BACKGROUND: The chemotherapy regimen FOLFIRINOX (5-fluorouracil, leucovorin, oxaliplatin, irinotecan) is used in the treatment of pancreatic cancer and colorectal cancer. There is conflicting evidence in the literature regarding the sequencing of irinotecan and oxaliplatin. Historically, oxaliplatin has been administered first, followed by irinotecan. One review suggested that sequencing had no impact on efficacy or safety outcomes, whereas another recommended that irinotecan be given first to reduce cholinergic effects. An in-vitro study showed that oxaliplatin exerts maximal cytotoxicity when administered before SN-38, irinotecan’s active metabolite, suggesting giving irinotecan first only in cases of dysarthria.
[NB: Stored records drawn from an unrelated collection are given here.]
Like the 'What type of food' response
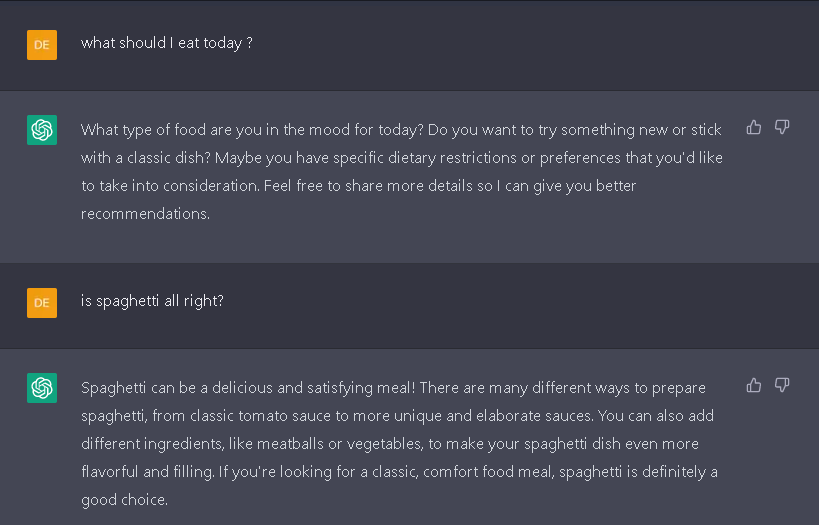The height and width of the screenshot is (525, 819). click(x=754, y=127)
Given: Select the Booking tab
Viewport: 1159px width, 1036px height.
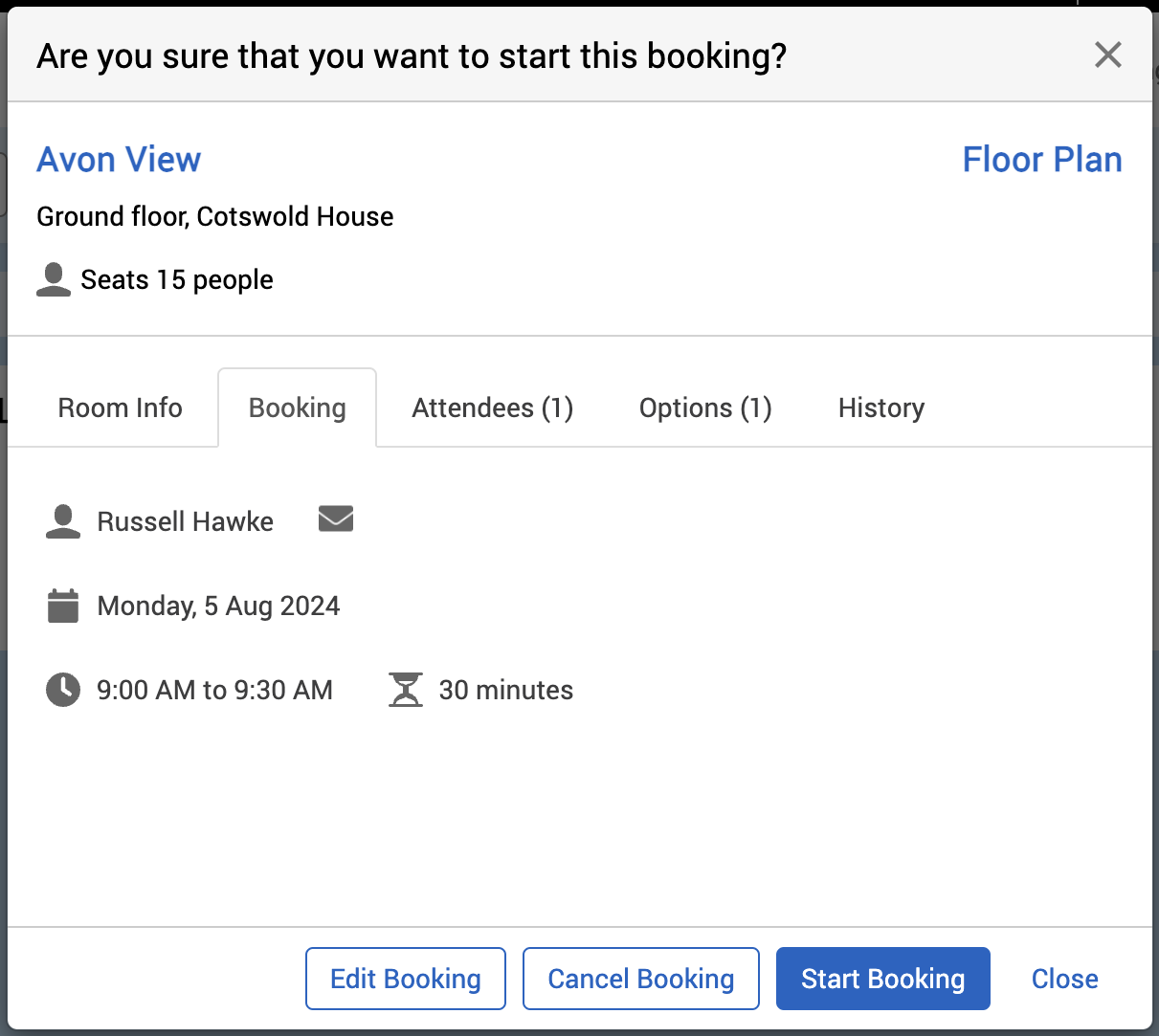Looking at the screenshot, I should click(297, 408).
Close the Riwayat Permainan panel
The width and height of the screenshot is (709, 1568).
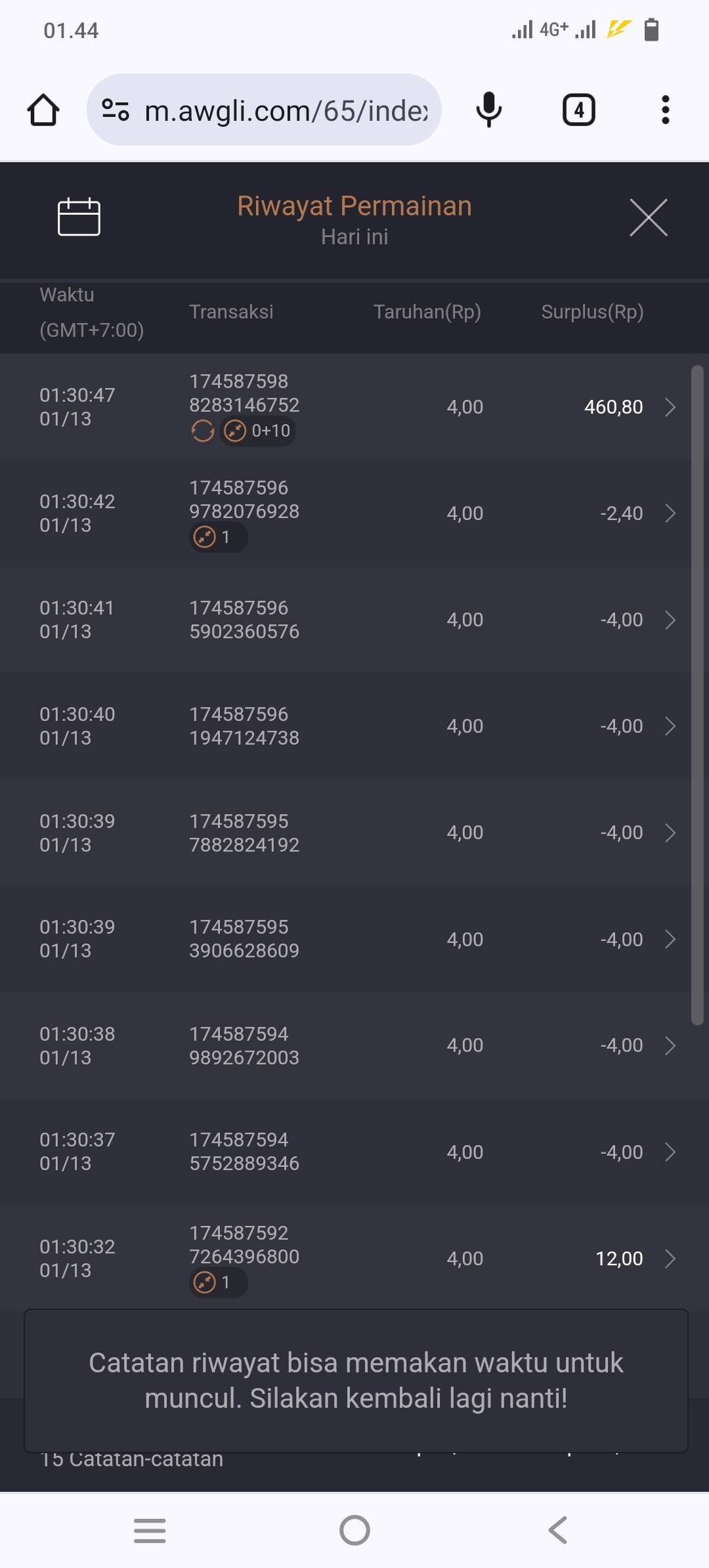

The FOLFOXIRI regimen contains the same medications; however, irinotecan is historically administered first. At our institution, we updated the sequencing of FOLFIRINOX to administer oxaliplatin first. Since that change, providers have noticed adverse effects, including dysarthria and dysphagia.

OBJECTIVES: The primary objective was to determine if the sequencing of oxaliplatin and irinotecan has an impact on the incidence of adverse reactions, including dysarthria, dysphagia, numbness, and gastrointestinal discomfort. The secondary objectives were to determine if age, gender, or presence of atropine had an impact on adverse reactions.

METHOD: This retrospective study included 84 adults receiving FOLFIRINOX, modified FOLFIRINOX, or FOLFOXIRI plus bevacizumab, from July 2017 to August 2020. We used mixed logistic regression models, including a fixed effect for regimen sequence, to estimate the infusion adverse reaction rate, while accounting for correlations in the data from multiple infusions on the same patient via a random intercept. Using these models, odds ratios were estimated to compare the risk of infusions between the 2 regimen sequences, while adjusting for other covariates, including age, gender, and use of atropine.

RESULTS: When oxaliplatin was administered first, the infusion reaction rate was 18.4% (95% confidence interval [CI], 10.7%-29.7%). When oxaliplatin was administered second, the infusion reaction rate was 2.8% (95% CI, 0.9%-8.0%). The odds ratio of infusion reactions when oxaliplatin was administered first was 7.94 (95% CI, 2.82-22.4; P <.0001). After adjusting for age, gender, and atropine, the effect of sequencing still holds (odds ratio = 7.62; 95% CI, 2.77-21.0; P <.0001).

CONCLUSION: These data suggest that there is a correlation between infusion reactions and administration sequence. These data may be beneficial in patients who have reactions; however, more data are needed to evaluate the efficacy of sequencing of irinotecan and oxaliplatin.